Das Christentum setzt ja von Anfang an auf die Trennung: "Gott" ist etwas anderes als "die Welt". (Heutzutage sehen das viele Menschen anders, aber mir dreht es sich hier um die traditionelle und offizielle Linie der Kirche)
Meine Frage: Stimmt es dass allgemein im Christentum vornehmlich die Ratio angesprochen wird, relatives und trennendes Denken herrscht? Stimmt es dass allgemein im Christentum spirituelle Erfahrung, absolutes Wissen weniger bis gar nicht beachtet werden?
Es gibt heutzutage unzählige christliche Kirchen und Splittergruppen.
Lassen wir mal die kleineren Grüppchen beiseite.
Was erwartest du von den Lehrmeinungen der etablierten Kirchen?
Die drehen sich doch bekanntlich wie das Fähnchen im Wind.
Ich war erstaunt, als ich jüngst einen Theologen im Radio über den Ausspruch sinnieren hörte: "Liebe deinen Nächsten wie dich selbst".
Er sagte, das sei falsch, die korrekte Übersetzung sei: "Liebe deinen Nächsten ALS dich selbst", denn der andere sei nicht getrennt von dir etc.
1000 Jahre hat die Kirche Trennung gelehrt, vor allem die Trennung zwischen dem erbärmlichen Menschengeschöpf und dem fernen Gott, zwischen Diesseits und Jenseits, zwischen Natur und Schöpfer, zwischen Gut und Böse.
Dieser Theologe liegt mit seinen Anschauungen heute bestimmt gut im Trend, vor 500 Jahren hätte man ihn als Ketzer hingerichtet.
Franz von Assisi hätte man auch am liebsten verbrannt. Der einzige Grund, es nicht zu tun, war, daß seine Anhängerschar bereits zu groß war. Also tat man das politisch klügste: Statt ihn auszugrenzen, verleibte man ihn sich ein.
Von den Mystikern und Visionären geht immer eine Gefahr aus, denn sie sind selbstlos und zu allem bereit. Vor ihnen hat sich die Kirche seit jeher gefürchtet. Erst nach Jahrhunderten, wenn abzusehen ist, daß von ihnen nichts mehr droht, werden sie zögerlich anerkannt und bestätigt oder andererseits nach "weisem" Beschluß verworfen oder totgeschwiegen.

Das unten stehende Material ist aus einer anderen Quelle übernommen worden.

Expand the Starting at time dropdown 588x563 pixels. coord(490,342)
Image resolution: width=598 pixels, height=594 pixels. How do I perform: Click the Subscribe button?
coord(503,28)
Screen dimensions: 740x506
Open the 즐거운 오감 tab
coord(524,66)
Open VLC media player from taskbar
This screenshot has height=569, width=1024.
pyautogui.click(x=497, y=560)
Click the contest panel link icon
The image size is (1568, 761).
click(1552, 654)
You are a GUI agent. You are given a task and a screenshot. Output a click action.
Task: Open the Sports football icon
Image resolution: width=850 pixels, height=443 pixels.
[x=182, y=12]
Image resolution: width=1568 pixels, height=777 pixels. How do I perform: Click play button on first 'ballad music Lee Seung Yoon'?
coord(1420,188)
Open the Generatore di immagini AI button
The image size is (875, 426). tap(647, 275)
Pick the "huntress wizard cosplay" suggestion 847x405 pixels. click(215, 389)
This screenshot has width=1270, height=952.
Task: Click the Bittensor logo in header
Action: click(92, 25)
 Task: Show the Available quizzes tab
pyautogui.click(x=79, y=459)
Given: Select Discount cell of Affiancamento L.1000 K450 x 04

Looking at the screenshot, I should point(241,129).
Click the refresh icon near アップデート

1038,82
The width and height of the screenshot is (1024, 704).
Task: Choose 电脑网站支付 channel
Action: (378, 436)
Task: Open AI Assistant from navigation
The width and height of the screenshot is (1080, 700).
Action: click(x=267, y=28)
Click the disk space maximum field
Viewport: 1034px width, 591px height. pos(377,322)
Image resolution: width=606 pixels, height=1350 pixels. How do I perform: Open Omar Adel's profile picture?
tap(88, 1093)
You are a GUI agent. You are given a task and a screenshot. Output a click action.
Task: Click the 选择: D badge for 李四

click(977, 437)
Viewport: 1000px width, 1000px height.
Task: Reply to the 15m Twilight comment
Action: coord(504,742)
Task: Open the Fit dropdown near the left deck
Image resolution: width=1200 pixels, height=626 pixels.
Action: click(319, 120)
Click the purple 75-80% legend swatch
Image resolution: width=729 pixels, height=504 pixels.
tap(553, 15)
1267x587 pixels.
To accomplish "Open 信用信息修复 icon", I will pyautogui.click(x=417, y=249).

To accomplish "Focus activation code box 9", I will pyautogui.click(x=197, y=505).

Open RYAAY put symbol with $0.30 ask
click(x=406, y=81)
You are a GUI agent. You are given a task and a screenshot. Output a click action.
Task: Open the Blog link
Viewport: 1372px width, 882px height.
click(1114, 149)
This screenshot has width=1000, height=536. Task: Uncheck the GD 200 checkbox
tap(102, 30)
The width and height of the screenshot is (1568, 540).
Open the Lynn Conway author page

Wer weiß heute schon etwas von einem Miguel de Molinos oder einem Abbe Vachère?
Weshalb das Probelm mit Medjugorje?
Verständlich, denn warum sollte der Koloß das Risiko eingehen, sich von einem Niemand bezwingen und am Ende vielleicht sogar belehren zu lassen?
Kirche hat viel zu tun mit Verwaltung und Politik, aber wenig mit echter, gelebter Religiosität und wahrhaft lebendigem Glauben.